> _What needs to be done_
Tally the lines in the data that follows that include the word "chevron", and report nothing but the total.

> _Entries provided_
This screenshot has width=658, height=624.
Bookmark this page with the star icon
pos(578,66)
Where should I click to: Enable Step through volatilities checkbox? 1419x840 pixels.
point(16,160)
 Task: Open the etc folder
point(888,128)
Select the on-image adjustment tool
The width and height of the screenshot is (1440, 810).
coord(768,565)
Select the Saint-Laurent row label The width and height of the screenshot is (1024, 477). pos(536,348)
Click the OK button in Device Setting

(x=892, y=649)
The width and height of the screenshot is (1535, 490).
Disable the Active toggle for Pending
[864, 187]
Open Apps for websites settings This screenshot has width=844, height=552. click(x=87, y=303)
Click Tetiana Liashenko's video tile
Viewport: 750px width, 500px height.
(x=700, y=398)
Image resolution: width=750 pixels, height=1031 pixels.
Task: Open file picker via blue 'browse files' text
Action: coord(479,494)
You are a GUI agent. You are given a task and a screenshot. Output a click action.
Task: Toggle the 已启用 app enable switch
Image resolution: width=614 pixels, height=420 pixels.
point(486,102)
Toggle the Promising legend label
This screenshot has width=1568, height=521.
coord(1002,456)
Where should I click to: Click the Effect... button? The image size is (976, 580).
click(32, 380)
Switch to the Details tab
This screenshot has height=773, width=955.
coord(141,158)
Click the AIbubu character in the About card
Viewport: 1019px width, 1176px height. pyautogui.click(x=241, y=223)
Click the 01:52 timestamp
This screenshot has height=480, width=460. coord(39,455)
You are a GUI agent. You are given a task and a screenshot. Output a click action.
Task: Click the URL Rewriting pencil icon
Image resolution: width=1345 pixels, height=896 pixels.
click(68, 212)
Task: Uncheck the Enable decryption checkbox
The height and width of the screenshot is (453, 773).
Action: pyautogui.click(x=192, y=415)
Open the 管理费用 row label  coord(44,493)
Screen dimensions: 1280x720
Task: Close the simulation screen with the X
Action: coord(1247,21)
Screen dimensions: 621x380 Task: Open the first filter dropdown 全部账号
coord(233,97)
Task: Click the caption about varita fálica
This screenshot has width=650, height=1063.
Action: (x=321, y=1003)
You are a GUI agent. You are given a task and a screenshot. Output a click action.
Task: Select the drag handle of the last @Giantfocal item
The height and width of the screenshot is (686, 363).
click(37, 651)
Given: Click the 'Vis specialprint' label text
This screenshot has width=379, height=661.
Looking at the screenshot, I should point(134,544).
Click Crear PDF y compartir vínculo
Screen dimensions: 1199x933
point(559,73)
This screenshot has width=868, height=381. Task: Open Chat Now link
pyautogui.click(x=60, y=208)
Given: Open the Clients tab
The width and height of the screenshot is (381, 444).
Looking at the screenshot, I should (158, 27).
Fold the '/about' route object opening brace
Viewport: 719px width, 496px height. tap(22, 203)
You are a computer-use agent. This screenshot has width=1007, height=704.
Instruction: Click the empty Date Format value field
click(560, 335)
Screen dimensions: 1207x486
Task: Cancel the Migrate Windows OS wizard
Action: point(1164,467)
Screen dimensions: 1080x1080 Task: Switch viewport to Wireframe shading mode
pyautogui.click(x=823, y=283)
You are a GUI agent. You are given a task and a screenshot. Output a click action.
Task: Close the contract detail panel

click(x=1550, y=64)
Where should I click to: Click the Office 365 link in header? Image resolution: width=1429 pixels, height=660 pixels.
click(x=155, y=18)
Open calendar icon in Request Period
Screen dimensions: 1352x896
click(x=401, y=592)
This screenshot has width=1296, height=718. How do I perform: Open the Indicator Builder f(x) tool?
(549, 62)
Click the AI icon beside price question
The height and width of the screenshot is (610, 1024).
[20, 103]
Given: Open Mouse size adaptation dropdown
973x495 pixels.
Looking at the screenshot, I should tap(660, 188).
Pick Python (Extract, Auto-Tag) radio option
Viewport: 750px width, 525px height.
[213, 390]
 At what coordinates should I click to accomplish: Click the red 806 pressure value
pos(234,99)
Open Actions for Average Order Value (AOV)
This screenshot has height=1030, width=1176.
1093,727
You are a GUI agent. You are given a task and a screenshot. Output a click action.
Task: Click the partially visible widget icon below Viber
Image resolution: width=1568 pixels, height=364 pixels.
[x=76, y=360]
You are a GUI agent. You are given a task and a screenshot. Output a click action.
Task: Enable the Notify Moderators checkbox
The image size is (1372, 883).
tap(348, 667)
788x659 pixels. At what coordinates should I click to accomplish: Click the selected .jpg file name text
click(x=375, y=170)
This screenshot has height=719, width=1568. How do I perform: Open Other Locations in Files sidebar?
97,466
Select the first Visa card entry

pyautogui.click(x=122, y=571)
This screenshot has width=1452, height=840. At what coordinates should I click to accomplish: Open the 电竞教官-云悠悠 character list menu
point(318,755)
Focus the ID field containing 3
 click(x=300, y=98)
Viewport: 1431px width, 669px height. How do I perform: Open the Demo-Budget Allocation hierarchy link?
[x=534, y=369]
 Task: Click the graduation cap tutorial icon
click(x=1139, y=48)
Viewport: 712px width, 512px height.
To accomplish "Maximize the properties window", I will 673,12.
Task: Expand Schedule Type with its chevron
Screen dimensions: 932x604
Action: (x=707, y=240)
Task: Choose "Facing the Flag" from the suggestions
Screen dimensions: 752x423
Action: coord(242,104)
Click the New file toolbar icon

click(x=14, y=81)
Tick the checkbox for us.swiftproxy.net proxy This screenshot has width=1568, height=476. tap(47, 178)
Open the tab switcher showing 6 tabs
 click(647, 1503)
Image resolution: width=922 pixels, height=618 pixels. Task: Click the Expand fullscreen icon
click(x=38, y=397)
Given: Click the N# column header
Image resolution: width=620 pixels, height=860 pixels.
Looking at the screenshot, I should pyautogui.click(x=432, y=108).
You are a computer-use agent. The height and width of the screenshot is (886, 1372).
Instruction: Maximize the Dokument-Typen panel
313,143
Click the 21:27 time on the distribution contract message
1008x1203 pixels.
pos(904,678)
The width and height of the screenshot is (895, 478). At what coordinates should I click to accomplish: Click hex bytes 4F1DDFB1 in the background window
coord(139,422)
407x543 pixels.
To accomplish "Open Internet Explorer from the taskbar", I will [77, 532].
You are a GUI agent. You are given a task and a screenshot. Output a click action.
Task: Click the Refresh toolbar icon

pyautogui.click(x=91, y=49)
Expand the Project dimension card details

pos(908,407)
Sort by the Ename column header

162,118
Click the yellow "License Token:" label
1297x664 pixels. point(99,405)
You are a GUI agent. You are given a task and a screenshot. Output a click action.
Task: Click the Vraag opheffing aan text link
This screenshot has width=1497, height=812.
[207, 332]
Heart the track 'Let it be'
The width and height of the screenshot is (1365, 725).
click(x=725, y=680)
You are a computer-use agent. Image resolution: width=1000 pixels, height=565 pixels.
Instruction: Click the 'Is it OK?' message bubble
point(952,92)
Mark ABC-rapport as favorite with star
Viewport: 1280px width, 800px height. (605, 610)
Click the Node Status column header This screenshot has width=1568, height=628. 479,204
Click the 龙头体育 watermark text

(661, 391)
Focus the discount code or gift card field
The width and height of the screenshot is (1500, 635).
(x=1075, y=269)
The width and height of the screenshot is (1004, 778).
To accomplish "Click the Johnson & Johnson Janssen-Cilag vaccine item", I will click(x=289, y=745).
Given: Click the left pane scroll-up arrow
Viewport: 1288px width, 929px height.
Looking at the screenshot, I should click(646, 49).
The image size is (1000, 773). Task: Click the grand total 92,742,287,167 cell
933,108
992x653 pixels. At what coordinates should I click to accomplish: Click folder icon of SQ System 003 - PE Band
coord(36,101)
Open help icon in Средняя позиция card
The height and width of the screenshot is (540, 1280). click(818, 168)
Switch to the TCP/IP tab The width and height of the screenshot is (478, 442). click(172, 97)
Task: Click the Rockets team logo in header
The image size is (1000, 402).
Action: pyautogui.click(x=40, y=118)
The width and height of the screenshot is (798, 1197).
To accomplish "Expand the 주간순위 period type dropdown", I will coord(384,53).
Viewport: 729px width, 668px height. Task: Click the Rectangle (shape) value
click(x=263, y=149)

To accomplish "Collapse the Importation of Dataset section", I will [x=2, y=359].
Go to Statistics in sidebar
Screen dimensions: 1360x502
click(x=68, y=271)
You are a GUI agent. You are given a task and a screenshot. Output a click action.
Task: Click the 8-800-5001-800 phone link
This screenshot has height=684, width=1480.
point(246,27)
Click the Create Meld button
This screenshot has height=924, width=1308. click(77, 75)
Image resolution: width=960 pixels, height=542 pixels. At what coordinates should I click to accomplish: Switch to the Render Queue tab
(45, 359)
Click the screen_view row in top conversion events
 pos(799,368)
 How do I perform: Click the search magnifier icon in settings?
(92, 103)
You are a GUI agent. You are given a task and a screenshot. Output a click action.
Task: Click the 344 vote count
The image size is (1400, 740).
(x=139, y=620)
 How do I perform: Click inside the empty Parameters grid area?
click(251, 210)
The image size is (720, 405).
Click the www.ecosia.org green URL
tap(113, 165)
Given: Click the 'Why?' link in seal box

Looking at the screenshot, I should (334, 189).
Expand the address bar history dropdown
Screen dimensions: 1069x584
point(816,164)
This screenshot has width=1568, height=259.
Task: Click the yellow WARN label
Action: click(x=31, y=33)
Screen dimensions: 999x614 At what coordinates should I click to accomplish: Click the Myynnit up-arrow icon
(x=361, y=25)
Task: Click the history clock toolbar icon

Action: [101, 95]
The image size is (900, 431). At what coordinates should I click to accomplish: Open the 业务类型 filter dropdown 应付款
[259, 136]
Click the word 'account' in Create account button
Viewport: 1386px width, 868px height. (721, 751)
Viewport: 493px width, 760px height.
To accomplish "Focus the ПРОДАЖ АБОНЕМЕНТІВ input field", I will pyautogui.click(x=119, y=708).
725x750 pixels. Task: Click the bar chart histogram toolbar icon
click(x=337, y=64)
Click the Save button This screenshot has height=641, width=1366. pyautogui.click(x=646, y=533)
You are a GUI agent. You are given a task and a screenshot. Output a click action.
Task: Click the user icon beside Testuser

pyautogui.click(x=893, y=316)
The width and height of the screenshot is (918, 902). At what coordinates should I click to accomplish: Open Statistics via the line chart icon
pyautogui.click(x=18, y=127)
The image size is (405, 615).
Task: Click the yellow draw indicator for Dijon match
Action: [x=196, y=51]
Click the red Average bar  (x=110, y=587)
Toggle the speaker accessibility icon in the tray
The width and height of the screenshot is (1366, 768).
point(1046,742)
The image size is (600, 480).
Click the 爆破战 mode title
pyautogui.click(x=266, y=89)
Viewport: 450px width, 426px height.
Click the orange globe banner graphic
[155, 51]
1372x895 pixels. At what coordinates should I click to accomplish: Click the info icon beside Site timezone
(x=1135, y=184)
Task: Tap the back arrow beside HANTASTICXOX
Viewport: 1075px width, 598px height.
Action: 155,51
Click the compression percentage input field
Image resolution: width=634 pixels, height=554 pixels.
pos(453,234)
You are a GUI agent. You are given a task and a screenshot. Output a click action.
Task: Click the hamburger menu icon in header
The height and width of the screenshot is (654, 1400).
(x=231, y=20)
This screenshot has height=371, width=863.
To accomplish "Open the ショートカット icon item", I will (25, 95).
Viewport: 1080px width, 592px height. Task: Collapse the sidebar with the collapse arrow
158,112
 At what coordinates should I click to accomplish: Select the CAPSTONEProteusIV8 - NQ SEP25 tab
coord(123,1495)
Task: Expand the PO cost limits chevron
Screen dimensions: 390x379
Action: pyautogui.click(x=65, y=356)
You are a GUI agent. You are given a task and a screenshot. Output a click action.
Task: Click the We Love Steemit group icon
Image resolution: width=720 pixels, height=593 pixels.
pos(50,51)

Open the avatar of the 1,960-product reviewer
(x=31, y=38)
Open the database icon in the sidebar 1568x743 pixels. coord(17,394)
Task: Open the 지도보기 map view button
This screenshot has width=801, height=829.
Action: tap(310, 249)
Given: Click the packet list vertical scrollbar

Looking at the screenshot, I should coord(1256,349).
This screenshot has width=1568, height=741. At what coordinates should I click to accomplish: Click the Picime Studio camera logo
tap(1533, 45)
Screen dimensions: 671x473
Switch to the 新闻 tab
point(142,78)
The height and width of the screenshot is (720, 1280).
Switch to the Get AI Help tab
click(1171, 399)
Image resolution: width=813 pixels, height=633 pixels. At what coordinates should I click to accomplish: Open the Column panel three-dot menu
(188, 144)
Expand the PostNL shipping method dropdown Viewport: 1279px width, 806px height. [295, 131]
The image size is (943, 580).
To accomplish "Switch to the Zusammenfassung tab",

> _Output of the exercise_
2